Which reminds me of another cereal story. When I was a child, we usually had a cooked breakfast, but also had cold cereal on hand. Now I can’t remember which kind it was (probably Wheaties or Cheerios), but they always had really neat toys and things to cut out on the back panel. Well, my brother and sister and I didn’t like that cereal but we always wanted the “free” stuff. We’d talk my mother into buying it, dig the toy out, then we wouldn’t eat it. She probably ended up eating it herself or putting it in meatloaf or something, but it was a real sore spot with her and understandably so.
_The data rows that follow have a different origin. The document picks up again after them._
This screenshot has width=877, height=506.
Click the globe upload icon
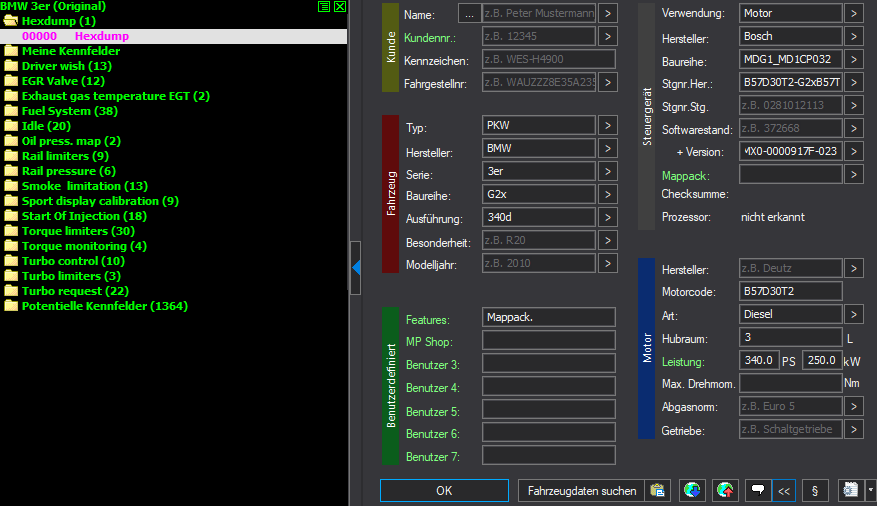[725, 491]
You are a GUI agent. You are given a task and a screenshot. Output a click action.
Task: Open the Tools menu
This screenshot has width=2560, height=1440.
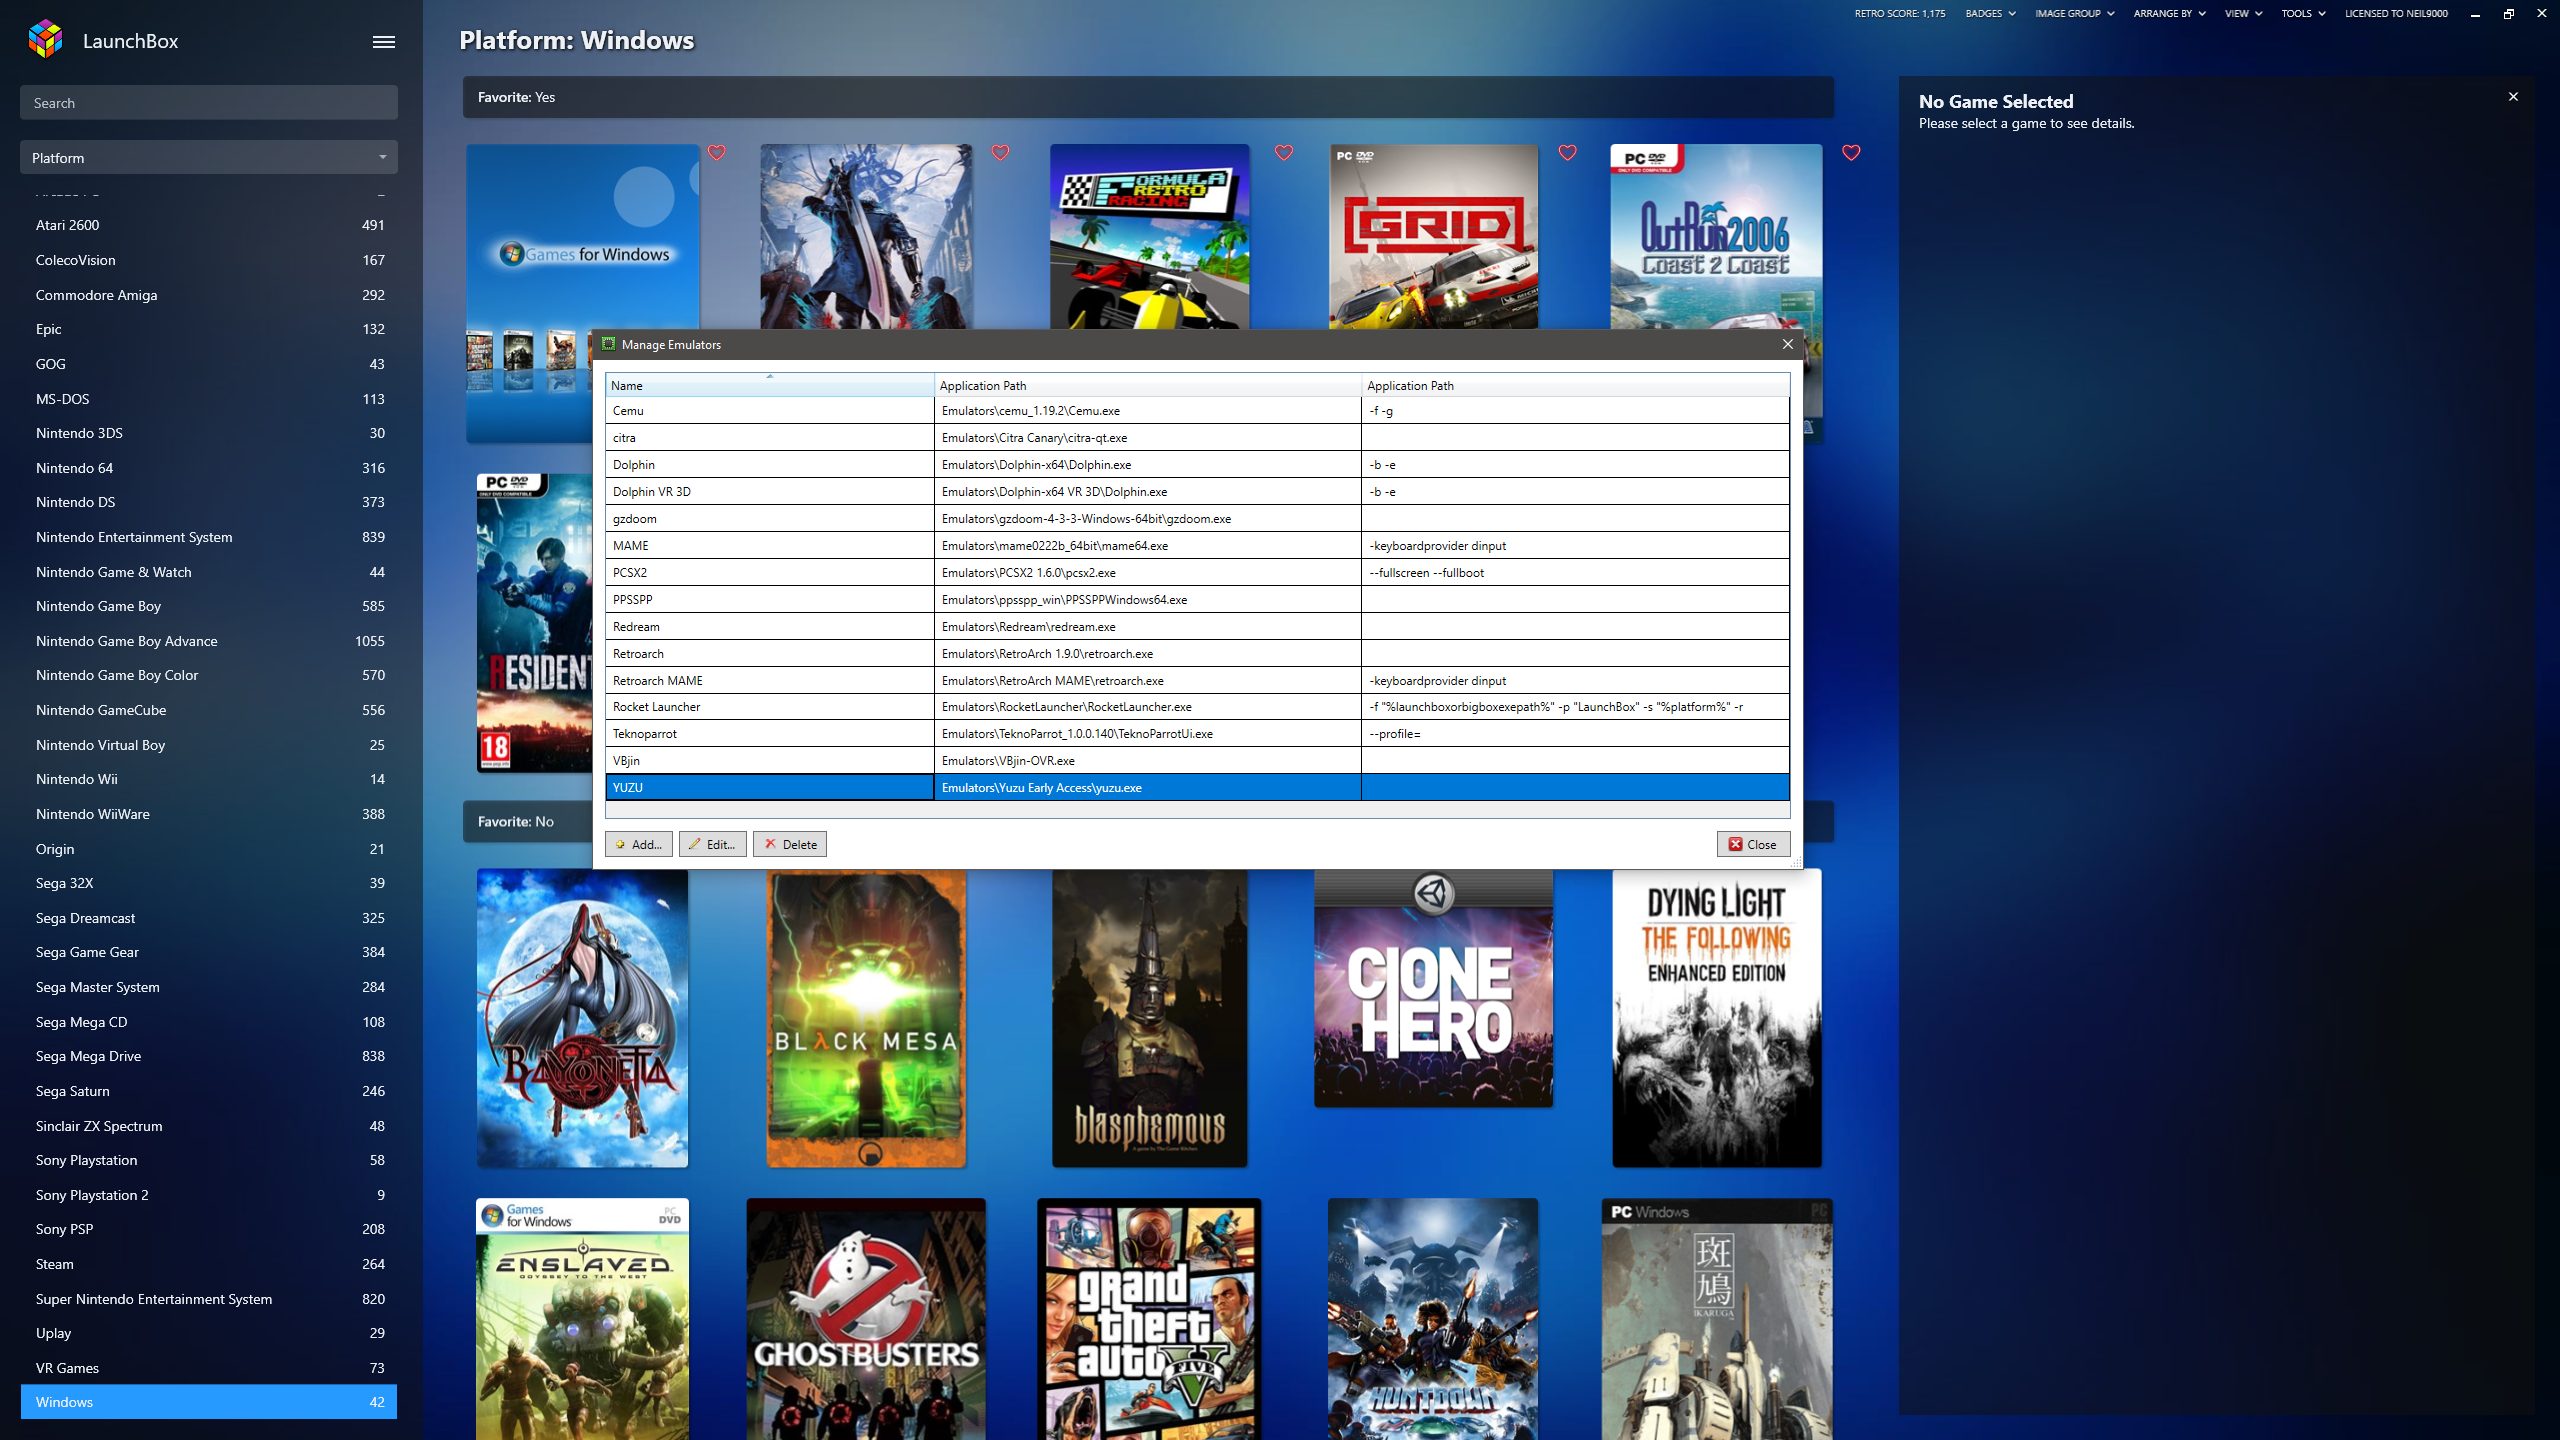click(2302, 14)
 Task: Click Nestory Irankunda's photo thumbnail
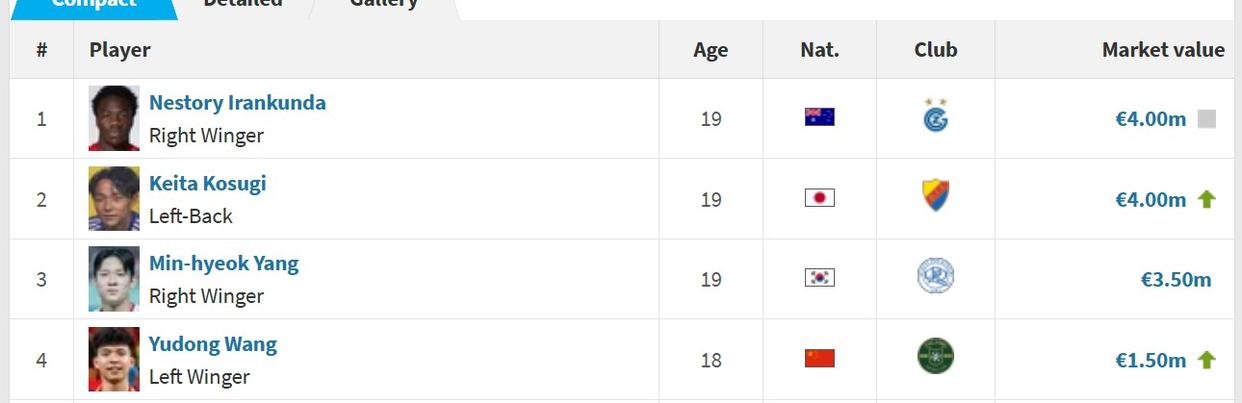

By the time I was about 10, I wouldn’t eat hardly anything. It drove my mother to distraction trying to figure out something that I would eat besides potatoes, Campbell’s Vegetable Soup and sunflower seeds. Oh, occasionally I’d eat one of her hamburgers (but never at a hamburger stand), or canned chow mein or a peanut butter sandwich or a grilled cheese (my mother called them “toasted cheese”). And vegetables – I’d eat most of them. And I was pretty skinny. Even my 8th grade teacher, Mr. Lewis, called me “Crane”.
Anyway, by then, Mama would buy about anything she thought I’d eat. So I had CocoPuffs and Sugar Frosted Flakes and Lucky Charms (are you getting the sugar drift here?) and Toast ‘Em Pop Ups, etc. Sadly for her, by the time I was in high school, I’d stop at my dad’s store every morning and get a bottle of 7-Up; a half bottle was my breakfast. I don’t think I ever told her that I’d go to a doughnut store for lunch. This could explain all those silver fillings in my mouth.
Skip ahead a few years to when our sons were small. I made my own granola and if I bought any cereal it was not sugary; it had to be healthy and cheap – which severely limits the field. Once when my parents were visiting, we went to the grocery store. Our older son asked me to get… I don’t know… Count Chocula or something… and I said that I wasn’t going to buy that sugary cereal.
My mother almost fell on the floor in shock. She said “Well, I always bought it for you!”
And it’s true – she did buy it for me.